Source material:
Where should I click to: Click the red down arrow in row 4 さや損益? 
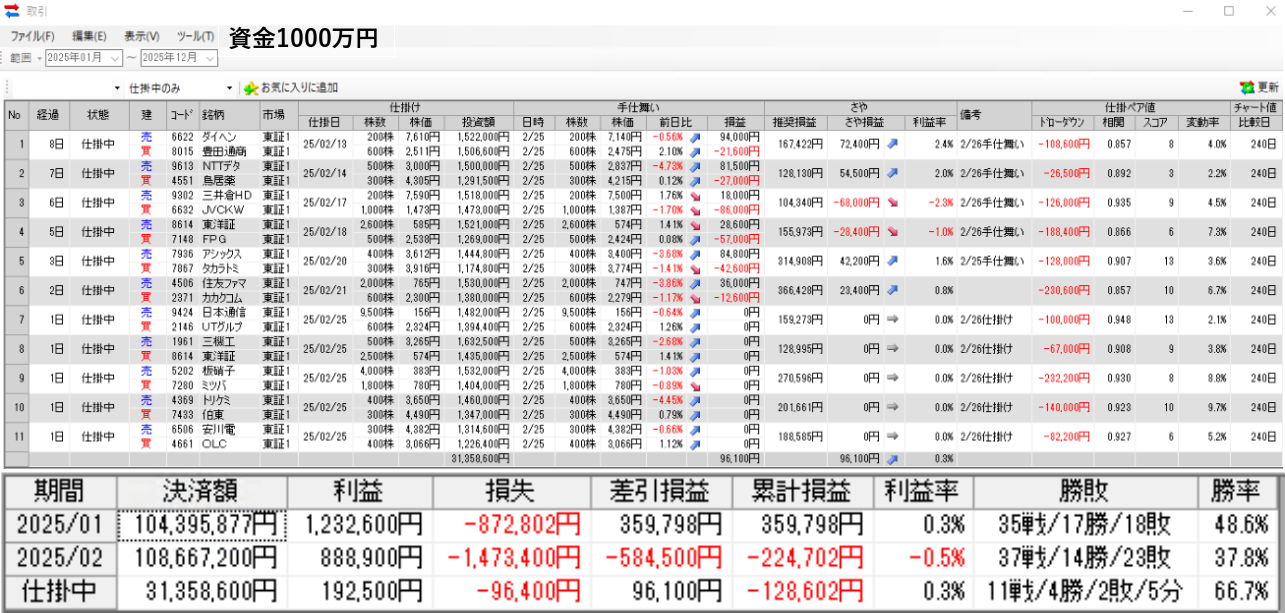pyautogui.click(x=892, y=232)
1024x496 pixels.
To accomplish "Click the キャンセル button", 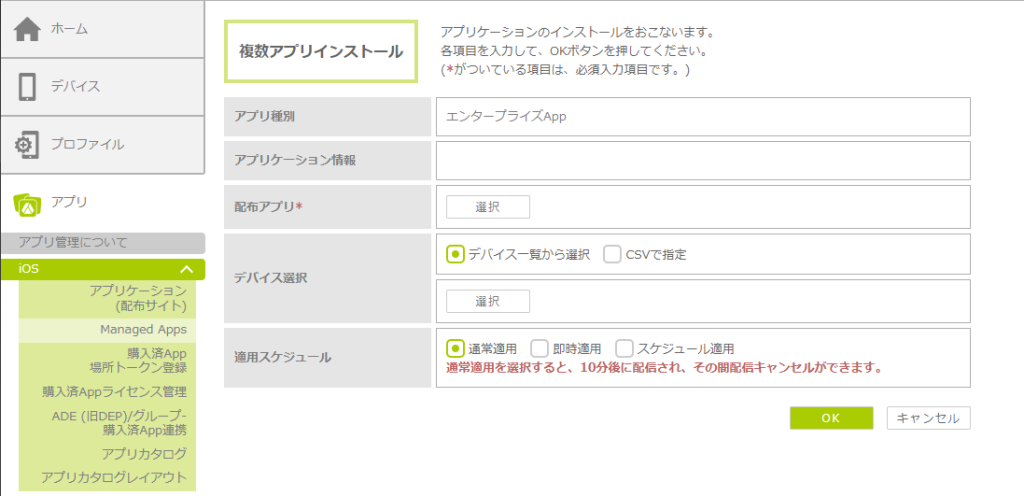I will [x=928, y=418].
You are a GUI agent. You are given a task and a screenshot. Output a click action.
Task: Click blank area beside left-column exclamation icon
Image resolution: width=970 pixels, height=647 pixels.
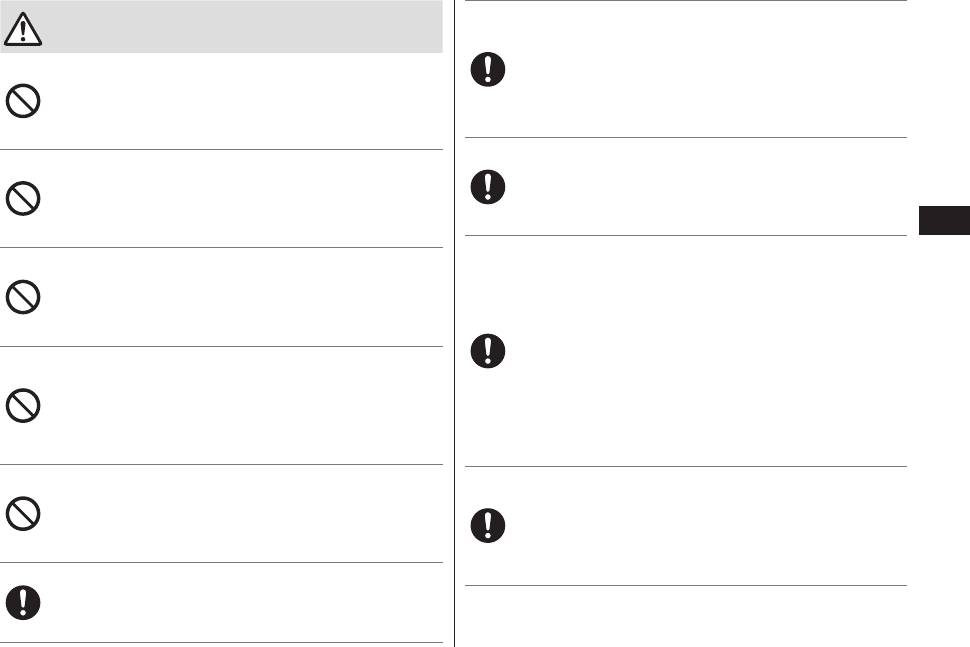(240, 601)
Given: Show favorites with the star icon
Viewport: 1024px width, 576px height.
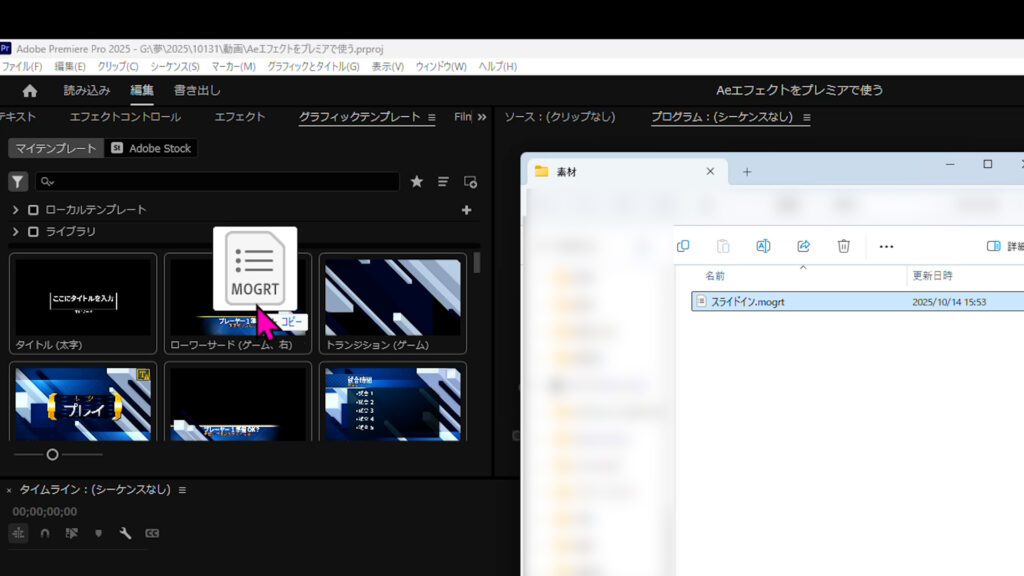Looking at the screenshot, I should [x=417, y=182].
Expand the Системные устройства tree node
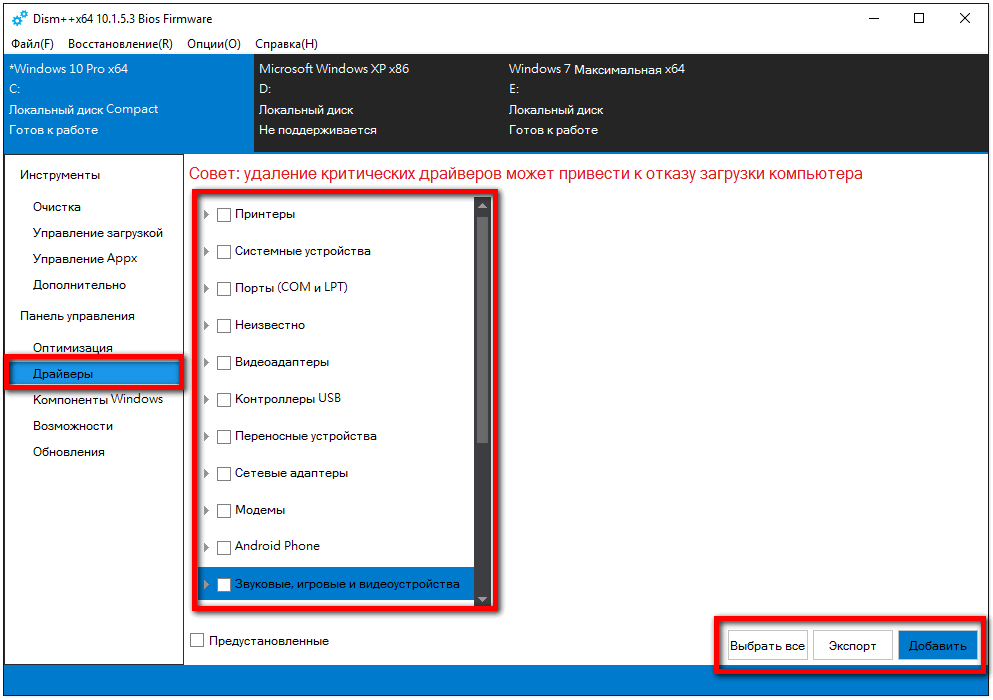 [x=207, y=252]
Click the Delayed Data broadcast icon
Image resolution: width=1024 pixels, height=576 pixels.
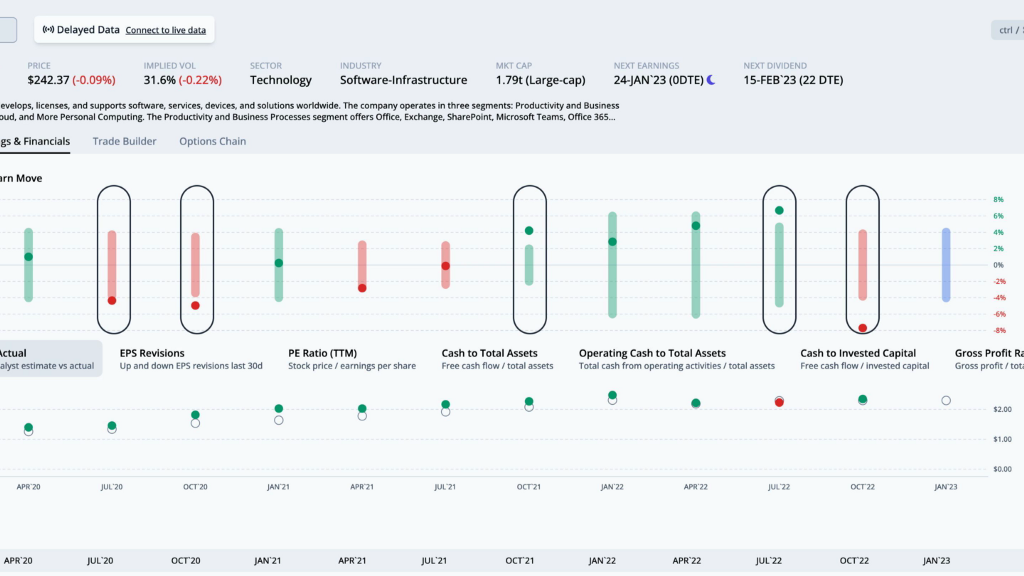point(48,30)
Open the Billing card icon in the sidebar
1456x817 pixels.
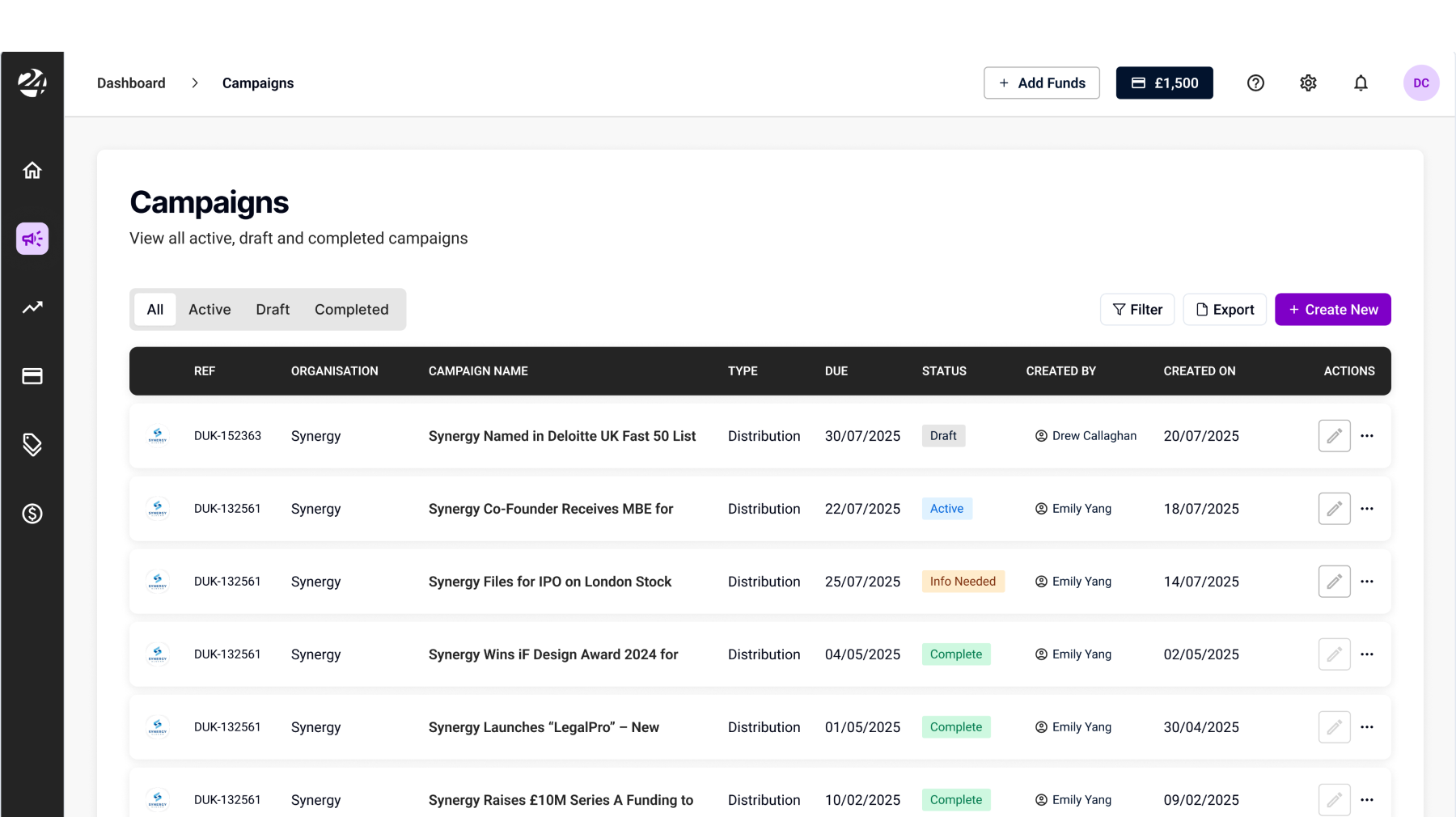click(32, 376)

Short task:
Rewrite everything from the line containing "Expand the Системные устройства tree node" down to the end of the lines, requests included, multiplying each click coordinate in the answers by 2.1 and rounding to whole numbers, halves up. Leave out the pictures.

Output for this exercise:
Expand the Системные устройства tree node
 [x=435, y=529]
Click the Delayed Data broadcast icon
Image resolution: width=1024 pixels, height=576 pixels.
point(101,63)
Open the Billing card icon in the sidebar
1456x817 pixels.
click(67, 790)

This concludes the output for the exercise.